Together, their work forms a dialogue between permanence and impermanence, the remembered and the ephemeral. City of Dreams invites viewers to consider the layered, often unseen realities of urban life; the stories held within its walls, its windows, and the people who move through them.
John “Chia Hsuan” Kuo is a Taiwanese sculptor with a foundation in ceramics, transforming everyday observations into deeply evocative sculptures that capture fleeting moments of life. Kuo studied sculpture at the Art Students League of New York, where he now serves as a technical instructor in sculpture casting.
With extensive experience in ceramics, he has developed a practice that balances traditional craftsmanship with expressive, contemporary forms. His work has been exhibited at institutions such as the New Taipei City Yingge Ceramics Museum and various galleries in New York and Taiwan. Kuo has received numerous awards, including First Prize in the 19th Tokyo-New York Friendship Ceramic Competition, the Ann and Bruno Lucchesi Grant, and The National Sculpture Society Young Sculptors Grant.
Through sculpture, Kuo seeks to create a bridge between personal and collective experiences, portraying imagery infused with poetic thought.
John Kuo was born and raised in a city in the southern part of Taiwan before moving to New York. In this city of immigrants, he experienced a sense of drifting—an experience that led him to reflect on the concept of “home,” something he had once taken for granted. To him, the city feels like an aquarium, filled with constant movement and unexpected scenes that catch his eye. He draws inspiration from the people he encounters on his daily subway rides, the fleeting moments that unfold around him, and buildings lined with windows, each carrying a different story—fragments of lives, dreams, and aspirations.
As a foreigner, Kuo views these elements as both distant and intimate. He enjoys playing with imagery, constructing his sculptures as surreal collages that merge different elements into a single form. He incorporates windows into his figures and urban objects, using them as portals that reveal both presence and absence—a longing for connection while existing in a state of transition. These windows also allude to inner worlds, emotions, and memories, offering glimpses into the untold.
In this vast aquarium-like city, people drift through its currents, surrounded by countless lives unfolding in fragments of light and shadow.
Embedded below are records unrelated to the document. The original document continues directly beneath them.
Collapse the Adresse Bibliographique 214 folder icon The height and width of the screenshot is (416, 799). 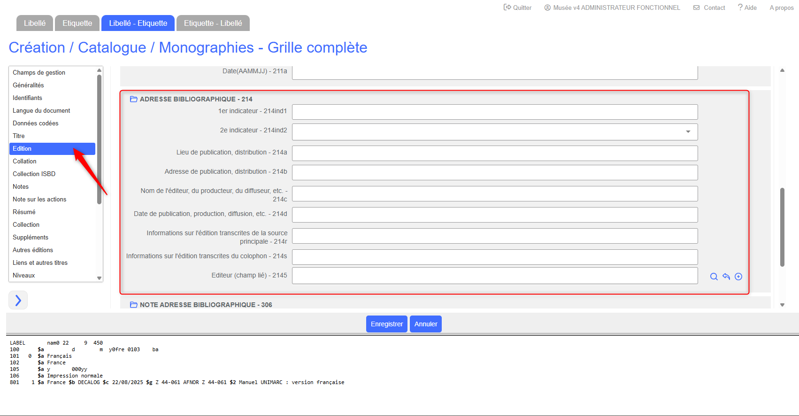click(x=133, y=99)
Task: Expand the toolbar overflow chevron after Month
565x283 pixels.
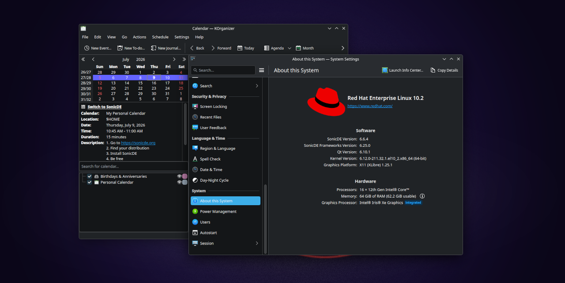Action: click(x=343, y=48)
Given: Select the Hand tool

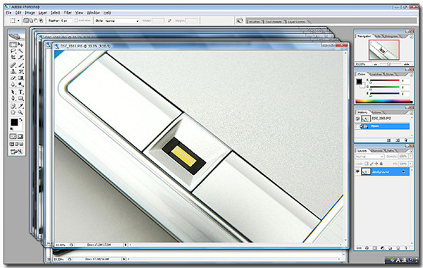Looking at the screenshot, I should pyautogui.click(x=13, y=113).
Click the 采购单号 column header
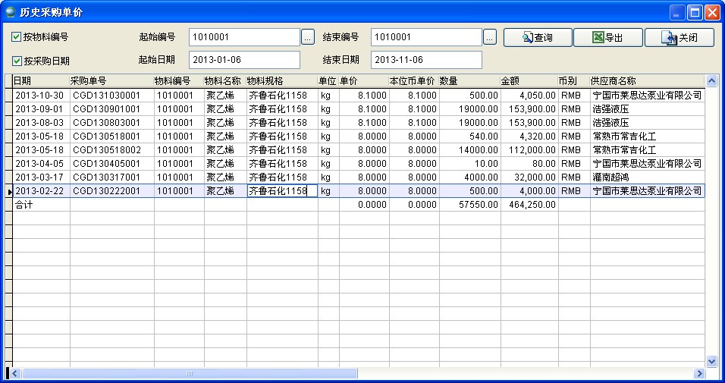The height and width of the screenshot is (383, 725). pos(111,80)
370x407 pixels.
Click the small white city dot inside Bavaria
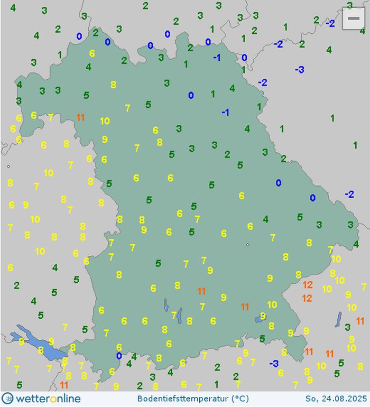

Both watching and being watched, they are all part of this ever-shifting landscape—an idea that remains central to Kuo’s artistic exploration.
Valeri Larko is best know for her densely painted landscapes of the urban fringe, all of which she paints on location. She is attracted to the decaying and abandoned structures that populated the outskirts of America’s urban centers and the stories these places tell about contemporary life and culture. Larko is a visual story teller and she likes to capture scenes of a changing America before these places are demolished and lost forever.
A large painting can take Larko up to three months to complete. The process of painting on location over a long period of time is crucial to her working method because it allows her to form a deeper connection to a particular place through careful observation and personal interaction with the people she meets there. While talking to people on location, Larko learns a lot about the places she paints. She finds this interaction, both with people and the environment, makes the method by which she works as important as the final painting. For the past five years, Valeri has been focusing on painting New York City’s bridges, train trestles and abandoned sites in the Bronx and surrounding areas. One of her most recent projects is painting on site at the abandoned Power Plant in Yonkers, NY. A historically important complex of three large brick buildings that have stunning architectural details and a lot of graffiti.
Valeri Larko grew up in Lake Parsippany and lived in Northern NJ most of her life surrounded by endless miles of industrial parks, highways and shopping malls all of which have contributed to her fascination with the built environment. She was educated at the Du Cret School of the Arts, Plainfield, NJ and the Arts Students League, New York City. In 2004, Valeri moved from northern New Jersey to an artist loft building in New Rochelle, New York where she lives with her husband and their pit bull Tula. She continues to explore the fringes of the Bronx, Brooklyn and Queens.